The paper, titled “Efficient Nonmyopic Batch Active Search,” was coauthored by Benjamin Moseley, Carnegie Bosch Assistant Professor of Operations Research. It develops a theoretical basis for testing properties of substances, such as drugs, and uses these findings to improve the state of the art for discovering new drugs in practice.

Typically, drug development involves a quest to find chemical compounds that bind with a target protein associated with a particular disease. 

“So much of this testing is done manually, and it is very expensive,” says Moseley.

A scientist may know the structure of the compounds and what they have in common, but not whether they have the underlying properties that are needed for the drug to be effective. To test each one manually can take a great deal of time and expense, so the scientist typically has a limit on how many tests they can run, meaning a compound might get overlooked that would otherwise be a good candidate for developing into a drug for that disease. 
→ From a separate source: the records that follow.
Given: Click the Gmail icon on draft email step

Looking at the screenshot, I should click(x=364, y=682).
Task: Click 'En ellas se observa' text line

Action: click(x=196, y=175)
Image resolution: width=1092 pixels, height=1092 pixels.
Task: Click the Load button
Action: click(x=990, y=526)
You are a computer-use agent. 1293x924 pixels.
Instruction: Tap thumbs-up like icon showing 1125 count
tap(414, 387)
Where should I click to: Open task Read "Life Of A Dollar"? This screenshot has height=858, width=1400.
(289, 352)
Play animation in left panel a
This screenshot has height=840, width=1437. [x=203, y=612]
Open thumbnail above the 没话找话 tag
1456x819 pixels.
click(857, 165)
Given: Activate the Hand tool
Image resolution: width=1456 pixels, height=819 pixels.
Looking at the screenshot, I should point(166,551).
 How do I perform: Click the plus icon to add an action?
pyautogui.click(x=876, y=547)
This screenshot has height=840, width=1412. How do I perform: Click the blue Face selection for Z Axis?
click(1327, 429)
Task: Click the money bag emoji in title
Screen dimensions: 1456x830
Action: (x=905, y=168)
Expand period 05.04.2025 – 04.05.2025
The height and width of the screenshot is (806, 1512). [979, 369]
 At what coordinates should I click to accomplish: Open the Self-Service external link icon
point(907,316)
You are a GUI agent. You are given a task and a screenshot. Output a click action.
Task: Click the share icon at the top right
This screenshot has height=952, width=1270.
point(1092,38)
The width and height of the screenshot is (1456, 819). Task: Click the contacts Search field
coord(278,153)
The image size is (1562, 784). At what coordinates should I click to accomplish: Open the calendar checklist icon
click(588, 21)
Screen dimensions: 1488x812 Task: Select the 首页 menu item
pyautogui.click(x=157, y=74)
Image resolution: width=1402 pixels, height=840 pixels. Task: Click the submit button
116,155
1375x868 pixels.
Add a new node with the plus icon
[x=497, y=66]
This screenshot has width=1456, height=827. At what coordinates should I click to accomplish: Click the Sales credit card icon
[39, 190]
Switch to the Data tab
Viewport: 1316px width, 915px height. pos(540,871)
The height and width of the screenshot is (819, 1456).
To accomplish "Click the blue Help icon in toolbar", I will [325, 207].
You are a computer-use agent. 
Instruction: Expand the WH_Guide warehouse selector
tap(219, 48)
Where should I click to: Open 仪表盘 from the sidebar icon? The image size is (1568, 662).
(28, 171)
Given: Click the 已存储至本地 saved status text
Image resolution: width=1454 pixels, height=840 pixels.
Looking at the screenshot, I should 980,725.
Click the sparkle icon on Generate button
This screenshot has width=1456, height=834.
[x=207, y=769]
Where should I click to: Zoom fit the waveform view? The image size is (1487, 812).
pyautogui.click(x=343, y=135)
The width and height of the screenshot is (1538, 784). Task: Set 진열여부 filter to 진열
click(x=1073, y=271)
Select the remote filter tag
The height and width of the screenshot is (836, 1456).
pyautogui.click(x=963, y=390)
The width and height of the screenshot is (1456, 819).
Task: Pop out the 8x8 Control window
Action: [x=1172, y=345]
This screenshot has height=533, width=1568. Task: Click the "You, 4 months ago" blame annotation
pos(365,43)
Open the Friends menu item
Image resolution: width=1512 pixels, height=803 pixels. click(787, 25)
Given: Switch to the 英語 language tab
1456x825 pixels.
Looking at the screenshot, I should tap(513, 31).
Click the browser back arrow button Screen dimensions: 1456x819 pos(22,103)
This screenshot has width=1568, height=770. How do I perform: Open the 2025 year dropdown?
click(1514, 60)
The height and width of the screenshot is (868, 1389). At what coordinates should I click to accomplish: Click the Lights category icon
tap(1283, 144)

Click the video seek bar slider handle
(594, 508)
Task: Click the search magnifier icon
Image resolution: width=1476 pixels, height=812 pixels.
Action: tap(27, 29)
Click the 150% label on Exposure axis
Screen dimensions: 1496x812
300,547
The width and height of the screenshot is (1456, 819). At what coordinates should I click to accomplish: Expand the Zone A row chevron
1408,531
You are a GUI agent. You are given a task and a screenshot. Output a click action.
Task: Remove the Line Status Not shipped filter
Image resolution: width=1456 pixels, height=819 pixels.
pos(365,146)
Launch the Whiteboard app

Moseley applied a Bayesian approach to the problem, meaning the probability of the compound working is updated as more information becomes available. By assuming a group of chemical compounds has some relationship to each other, Moseley’s algorithm suggests that there is some hidden distribution of the property needed to create the drug and then searches for that property (or multiple properties) across an entire group of similar compounds at once. The model looks into the future to see what might happen, and uses that information to guide the exploration of the compounds.

Moseley estimates the model represents a 20 to 30 percent improvement over standard procedures. This paper was recognized with a spotlight presentation at the conference Advances in Neural Information Processing Systems (NeurIPS) in December 2018, the leading machine learning publication venue. This honor was given to 168 out of 4,856 submissions.

 “It can alleviate one of the bottlenecks of drug discovery,” says Moseley, who notes that testing chemical compounds for a specific property is one of the most expensive steps in the entire process: “It could improve one of the most expensive steps of the drug discovery process.”

Moseley says the same model can be applied to help solve other problems, such as finding new mixtures to make metals in material sciences.

“I’m always looking for really cool problems that have real motivation, but that mathematically we don’t understand,” he says. “This paper offers a foundational understanding of the problem.”